▸ Dataset entries:
▼
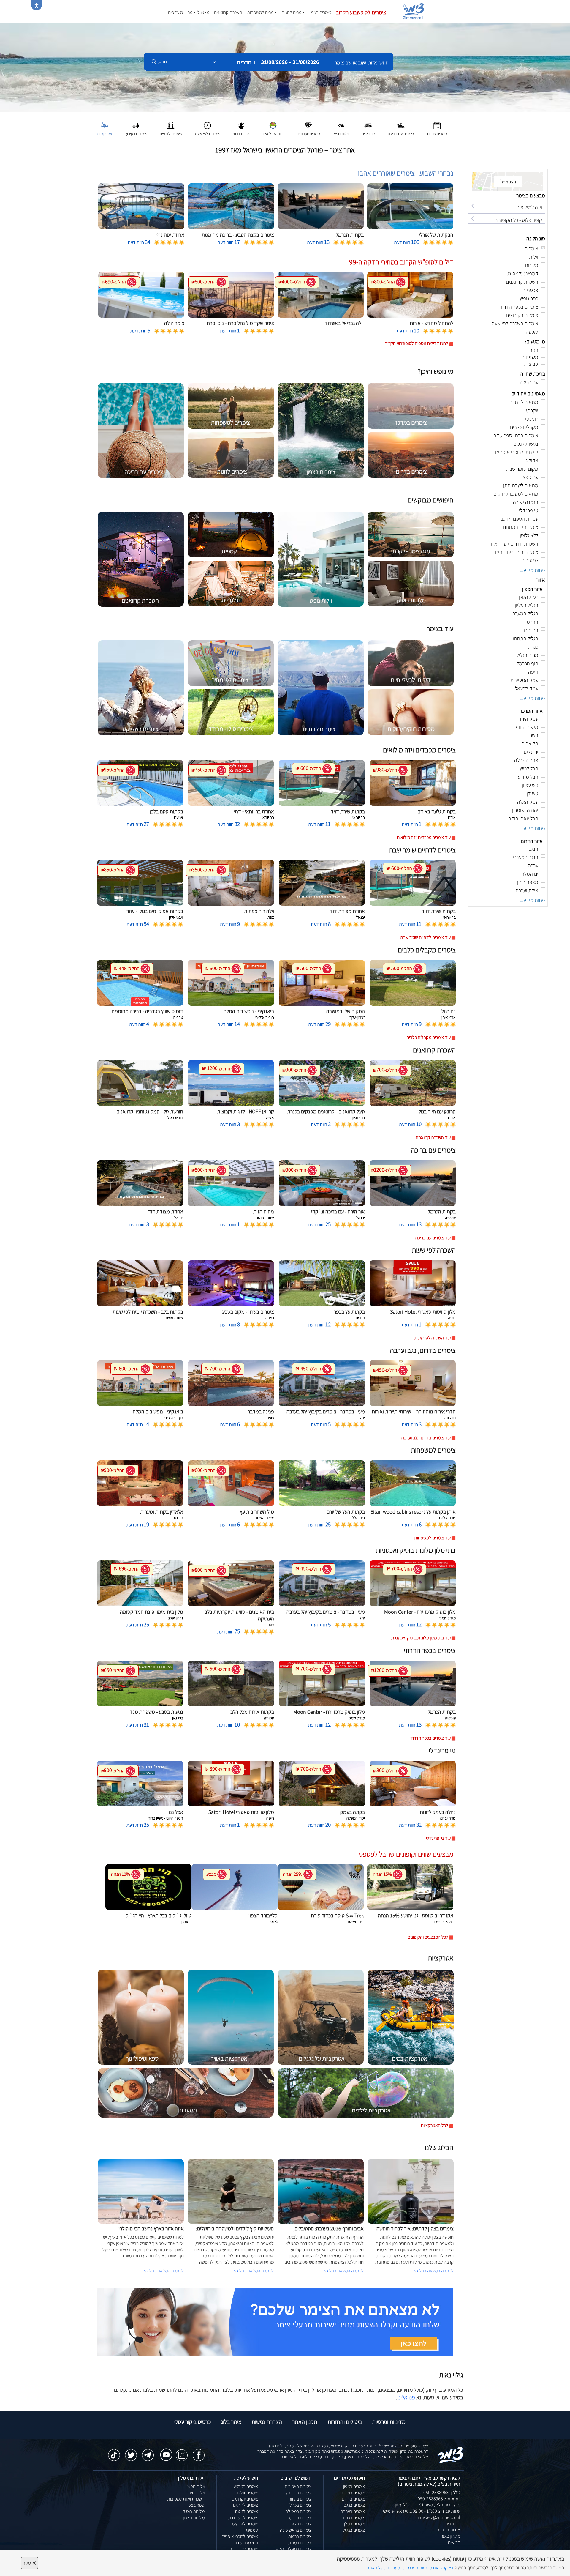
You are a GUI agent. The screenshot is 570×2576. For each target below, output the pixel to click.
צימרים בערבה (353, 2511)
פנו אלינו (406, 2397)
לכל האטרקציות (434, 2125)
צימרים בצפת (300, 2524)
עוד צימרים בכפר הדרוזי (430, 1738)
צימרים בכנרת (353, 2517)
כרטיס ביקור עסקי (192, 2422)
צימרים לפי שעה (244, 2524)
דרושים (454, 2542)
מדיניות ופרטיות (389, 2422)
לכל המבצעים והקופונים (428, 1937)
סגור (29, 2563)
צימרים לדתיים (245, 2505)
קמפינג (252, 2530)
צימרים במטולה (298, 2511)
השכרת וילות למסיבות (186, 2499)
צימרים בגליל (354, 2530)
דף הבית (452, 2523)
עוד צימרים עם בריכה (433, 1238)
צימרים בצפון (320, 12)
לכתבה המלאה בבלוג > (163, 2271)
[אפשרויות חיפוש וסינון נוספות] (214, 91)
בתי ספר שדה (246, 2542)
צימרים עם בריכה (243, 2549)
▲
Restate every record exactly, please; do not copy the pictures.

You are a GUI agent. The screenshot is 570×2576. For each target below, output the pixel to click.
צימרים בערבה (353, 2511)
פנו אלינו (406, 2397)
לכל האטרקציות (434, 2125)
צימרים בצפת (300, 2524)
עוד צימרים בכפר הדרוזי (430, 1738)
צימרים בכנרת (353, 2517)
כרטיס ביקור עסקי (192, 2422)
צימרים לפי שעה (244, 2524)
דרושים (454, 2542)
מדיניות ופרטיות (389, 2422)
לכל המבצעים והקופונים (428, 1937)
סגור (29, 2563)
צימרים לדתיים (245, 2505)
קמפינג (252, 2530)
צימרים במטולה (298, 2511)
השכרת וילות למסיבות (186, 2499)
צימרים בגליל (354, 2530)
דף הבית (452, 2523)
עוד צימרים עם בריכה (433, 1238)
צימרים בצפון (320, 12)
לכתבה המלאה בבלוג > (163, 2271)
[אפשרויות חיפוש וסינון נוספות] (214, 91)
בתי ספר שדה (246, 2542)
צימרים עם בריכה (243, 2549)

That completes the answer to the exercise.